【経済インサイド】ソフトバンク系のシェアオフィスにNTT系企業が入居する理由とは - 産経ニュース

【経済インサイド】ソフトバンク系のシェアオフィスにNTT系企業が入居する理由とは

競合のNTTコミュニケーションズも入居している、ソフトバンクのグループ会社などが出資する米ウィーワーク日本法人のオフィス=東京都千代田区
ソフトバンクのグループ会社などが出資する米ウィーワーク日本法人のオフィス。丸紅など大企業も、ベンチャー企業の新しい発想を取り入れるなどの目的から入居を進めている=東京都千代田区
NTTグループが4月に開設したシェアオフィス「LIFORK大手町」
NTTグループが4月に開設したシェアオフィス「LIFORK大手町」
 不動産各社などがシェアオフィス事業に参入する中、通信各社も同事業に乗り出している。各社とも参入理由はさまざまだが、中でもソフトバンクのグループ会社などが出資するシェアオフィス最大手の米ウィーワークの日本法人は、入居企業を結びつけるきめ細かいサービスなどで人気を集める。政府の働き方改革の推進を背景にシェアオフィスが増え続ける中、通信各社がどこまで独自性を発揮できるか-。

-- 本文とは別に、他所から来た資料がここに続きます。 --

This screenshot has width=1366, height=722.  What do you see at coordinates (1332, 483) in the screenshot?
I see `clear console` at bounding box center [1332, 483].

 「設立して数年の会社が今年の売り上げは倍増しそうだ。来年も倍増するのではないか。この会社は次の(中国電子商取引大手)アリババになるのではと期待しています」
 ソフトバンクグループの孫正義会長兼社長は、6月20日の株主総会でウィーワークへの期待を熱弁した。
 2010年設立のウィーワークは、全世界22カ国75都市に約280のシェアオフィスを抱える。企業価値10億ドル(約1100億円)以上の巨大ベンチャー「ユニコーン企業」の一つだ。
 さまざまな異業種の集団で形成する企業グループ構想「群戦略」を推進する孫氏は、今後も成長を期待できると判断し、昨年8月、ソフトバンクグループと傘下の運用額10兆円規模の基金「ソフトバンク・ビジョン・ファンド」から約44億ドルをウィーワークに出資すると発表した。
 国内では、昨年7月にソフトバンクのグループ会社とウィーワークの合弁で日本法人が設立された。7月時点で東京・丸の内など都内に5カ所のオフィスを構えており、8月までにさらに都内に1カ所増やす予定。年内には都外にも進出し、全国で10カ所程度まで増やす考えだ。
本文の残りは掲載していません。